He said the expanded CIS would underwrite another 5GW of dispatchable capacity or storage, building on what he said was the best annual record for new storage projects.
Mr Dixon said slower delivery of wind power meant Rystad was preparing to downgrade its forecast that already had the NEM falling well short of the 2030 target of 82 per cent renewables.
Rystad’s analysis found the only wind farms to start construction in the first half of the year were in WA, which is not part of the national electricity market. Its forecast is for 64 per cent of the NEM’s energy to come from renewables by 2030, but Mr Dixon said that was likely to be cut to closer to 60 per cent.
Beyond the pressure of rising costs, the challenge for wind had been exacerbated by the rise in negative prices and wind farm curtailments. Rystad noted that the number of periods of negative energy prices rose to record levels in 2024, which prices in South Australia and Victoria respectively going negative for 25 per cent and 21 per cent of the time. That corresponded with record amounts of wind farm curtailments, with NEM wind farms switched off for 7 per cent of last year, according to the analysis.

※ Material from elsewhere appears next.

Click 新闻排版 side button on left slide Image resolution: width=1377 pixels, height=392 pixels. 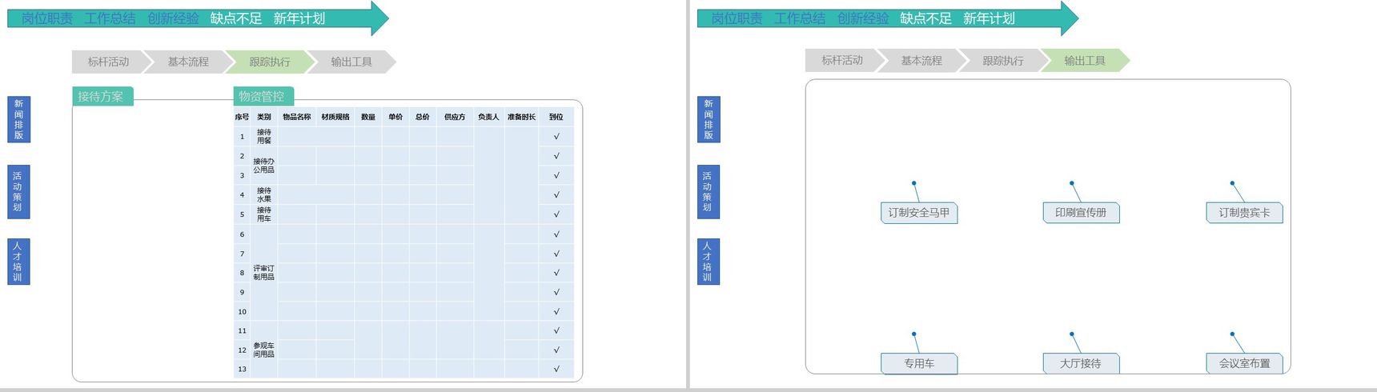[x=18, y=119]
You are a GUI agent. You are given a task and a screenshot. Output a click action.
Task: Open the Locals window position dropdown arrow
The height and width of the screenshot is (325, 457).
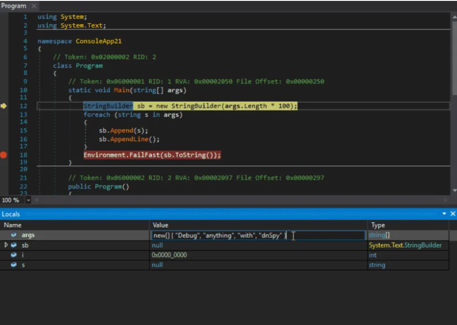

With solar and wind installation expected to continue to outpace the addition of more storage, Rystad expects curtailments to worsen over the next two years.
One of the industry’s top forecasters, Wood Mackenzie, said in May Australia would fall short of the goal with its modelling showing green energy only reaching 68 per cent by the end of this decade. Renewables’ share of generation in the national electricity market was about 40 per cent in 2024 and is likely to grow to between 44 and 46 per cent this year, according to the Clean Energy Regulator.